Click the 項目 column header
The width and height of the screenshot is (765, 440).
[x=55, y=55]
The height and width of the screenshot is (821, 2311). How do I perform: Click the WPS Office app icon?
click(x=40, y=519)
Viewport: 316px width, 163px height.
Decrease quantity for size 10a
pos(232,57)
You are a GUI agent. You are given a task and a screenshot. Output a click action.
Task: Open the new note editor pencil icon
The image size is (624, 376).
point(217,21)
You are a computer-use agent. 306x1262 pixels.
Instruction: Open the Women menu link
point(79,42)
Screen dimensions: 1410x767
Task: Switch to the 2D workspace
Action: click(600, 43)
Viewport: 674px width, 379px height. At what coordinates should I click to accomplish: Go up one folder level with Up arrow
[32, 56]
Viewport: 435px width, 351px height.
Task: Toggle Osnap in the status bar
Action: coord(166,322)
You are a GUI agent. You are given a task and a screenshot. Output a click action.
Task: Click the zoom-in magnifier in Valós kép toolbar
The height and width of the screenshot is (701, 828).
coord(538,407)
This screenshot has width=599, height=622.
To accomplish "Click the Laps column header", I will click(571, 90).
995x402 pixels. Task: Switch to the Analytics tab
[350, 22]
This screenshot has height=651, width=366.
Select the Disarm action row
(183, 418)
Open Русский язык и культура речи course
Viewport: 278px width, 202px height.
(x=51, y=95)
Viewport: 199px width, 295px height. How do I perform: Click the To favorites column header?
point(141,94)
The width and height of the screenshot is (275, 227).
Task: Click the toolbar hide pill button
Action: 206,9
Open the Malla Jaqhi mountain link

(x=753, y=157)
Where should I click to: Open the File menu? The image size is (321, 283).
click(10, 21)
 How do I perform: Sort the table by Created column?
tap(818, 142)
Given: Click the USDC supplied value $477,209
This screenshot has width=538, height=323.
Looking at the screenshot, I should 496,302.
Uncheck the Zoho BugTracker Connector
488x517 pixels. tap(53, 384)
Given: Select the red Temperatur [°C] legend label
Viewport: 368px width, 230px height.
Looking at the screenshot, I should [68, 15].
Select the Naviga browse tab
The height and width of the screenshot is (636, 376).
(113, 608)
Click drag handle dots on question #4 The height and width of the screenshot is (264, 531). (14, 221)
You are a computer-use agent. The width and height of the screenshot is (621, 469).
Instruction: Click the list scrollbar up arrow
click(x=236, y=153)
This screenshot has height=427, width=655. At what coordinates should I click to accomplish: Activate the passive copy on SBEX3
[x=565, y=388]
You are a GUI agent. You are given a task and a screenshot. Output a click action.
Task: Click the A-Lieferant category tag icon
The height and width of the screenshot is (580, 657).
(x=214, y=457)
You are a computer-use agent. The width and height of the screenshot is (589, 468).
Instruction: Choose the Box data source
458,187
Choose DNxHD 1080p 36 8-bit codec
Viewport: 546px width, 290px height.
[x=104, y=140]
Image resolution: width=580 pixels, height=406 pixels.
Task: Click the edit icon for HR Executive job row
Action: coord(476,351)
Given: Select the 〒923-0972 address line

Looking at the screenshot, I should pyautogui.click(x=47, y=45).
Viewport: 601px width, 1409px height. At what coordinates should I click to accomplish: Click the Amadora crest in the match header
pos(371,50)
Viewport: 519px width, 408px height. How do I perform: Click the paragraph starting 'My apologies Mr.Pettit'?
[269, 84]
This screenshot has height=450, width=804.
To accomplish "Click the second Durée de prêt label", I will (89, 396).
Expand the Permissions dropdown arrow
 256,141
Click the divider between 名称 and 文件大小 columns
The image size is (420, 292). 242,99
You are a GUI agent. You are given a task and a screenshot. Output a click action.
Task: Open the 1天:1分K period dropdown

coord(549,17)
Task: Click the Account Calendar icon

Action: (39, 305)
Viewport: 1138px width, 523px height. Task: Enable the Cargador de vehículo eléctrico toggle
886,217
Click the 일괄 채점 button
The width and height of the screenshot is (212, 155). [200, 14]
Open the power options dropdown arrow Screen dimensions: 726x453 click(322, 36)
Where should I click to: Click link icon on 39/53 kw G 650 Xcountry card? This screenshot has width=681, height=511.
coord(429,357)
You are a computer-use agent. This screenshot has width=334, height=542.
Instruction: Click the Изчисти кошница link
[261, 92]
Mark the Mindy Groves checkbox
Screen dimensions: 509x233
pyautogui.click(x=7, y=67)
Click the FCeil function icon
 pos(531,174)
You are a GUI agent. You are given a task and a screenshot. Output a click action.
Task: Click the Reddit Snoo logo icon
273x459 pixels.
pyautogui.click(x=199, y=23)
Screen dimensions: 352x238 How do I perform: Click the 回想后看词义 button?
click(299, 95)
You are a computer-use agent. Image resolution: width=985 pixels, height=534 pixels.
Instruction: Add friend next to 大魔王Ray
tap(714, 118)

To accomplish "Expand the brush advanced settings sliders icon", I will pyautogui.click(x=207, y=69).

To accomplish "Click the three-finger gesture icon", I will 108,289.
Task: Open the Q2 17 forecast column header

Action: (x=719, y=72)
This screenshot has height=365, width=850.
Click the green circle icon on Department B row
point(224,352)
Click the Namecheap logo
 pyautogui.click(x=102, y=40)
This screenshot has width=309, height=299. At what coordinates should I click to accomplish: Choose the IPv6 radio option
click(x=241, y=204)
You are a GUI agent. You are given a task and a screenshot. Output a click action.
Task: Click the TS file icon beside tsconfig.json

# WORK REQUEST
The lines to extract from the data above begin with the line containing "Given: Click the USDC supplied value $477,209" and end with the line containing "is (589, 468).". Extract them exactly, including both.

# COMPLETED TASK
Given: Click the USDC supplied value $477,209
This screenshot has width=538, height=323.
Looking at the screenshot, I should 496,302.
Uncheck the Zoho BugTracker Connector
488x517 pixels. tap(53, 384)
Given: Select the red Temperatur [°C] legend label
Viewport: 368px width, 230px height.
Looking at the screenshot, I should [68, 15].
Select the Naviga browse tab
The height and width of the screenshot is (636, 376).
(113, 608)
Click drag handle dots on question #4 The height and width of the screenshot is (264, 531). (14, 221)
You are a computer-use agent. The width and height of the screenshot is (621, 469).
Instruction: Click the list scrollbar up arrow
click(x=236, y=153)
This screenshot has height=427, width=655. At what coordinates should I click to accomplish: Activate the passive copy on SBEX3
[x=565, y=388]
You are a GUI agent. You are given a task and a screenshot. Output a click action.
Task: Click the A-Lieferant category tag icon
The height and width of the screenshot is (580, 657).
(x=214, y=457)
You are a computer-use agent. The width and height of the screenshot is (589, 468).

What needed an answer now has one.